I took a look at the REST API /rest/db/need. There are 3 states: progress, queued, and rest.

  • My large file is in “progress”, since it is being downloaded.
  • nothing is in “queue”.
  • Everything discovered meanwhile goes into “rest” and stays there until the large file is finished.

-> This behaviour is exactly as stated in the documentation. I was just looking for a means to get the “rest” files up into “queue” (or even better, into “progress”) before the one large file has finished. It doesn’t seem to be possible (/rest/db/prio already checked). Which is also not really a problem, rather nice to have.

For clarification, this situation is also different from bedosk’s use case, since his VM files would likely all be discovered within one rescan and would all end up in queue or progress, but not in rest. I suspect if he added one more tiny file before the VM transfer has finished, he would have to wait for the 50 GB to transfer before the tiny file follows.

Right, that is a different case. It starts downloading stuff before it’s aware of everything available. Sadly there is no workaround for that apart from splitting the data up.

Yes, I agree. Thanks again for your time, guys.

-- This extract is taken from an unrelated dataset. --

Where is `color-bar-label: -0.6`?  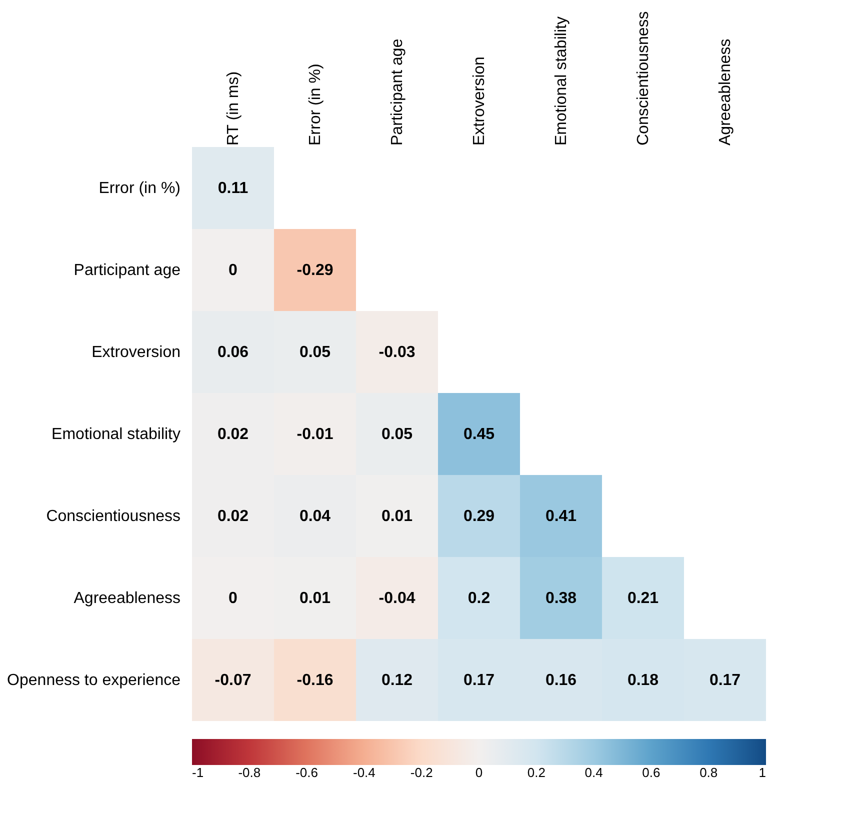 color-bar-label: -0.6 is located at coordinates (307, 772).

Provisional conclusion: I will live with the behaviour and will use rsync/robocopy to preseed small files if I need them faster than Syncthing can provide. I guess it won’t happen very often.

I looked into the possibility of automatic (script-based) creation of folders within the ST config along with auto-creation of ignore files…but decided against it because of the complexity. The risk of creating overlapping folders is too high compared to a little gain in sync comfort. :slight_smile:

This topic was automatically closed 30 days after the last reply. New replies are no longer allowed.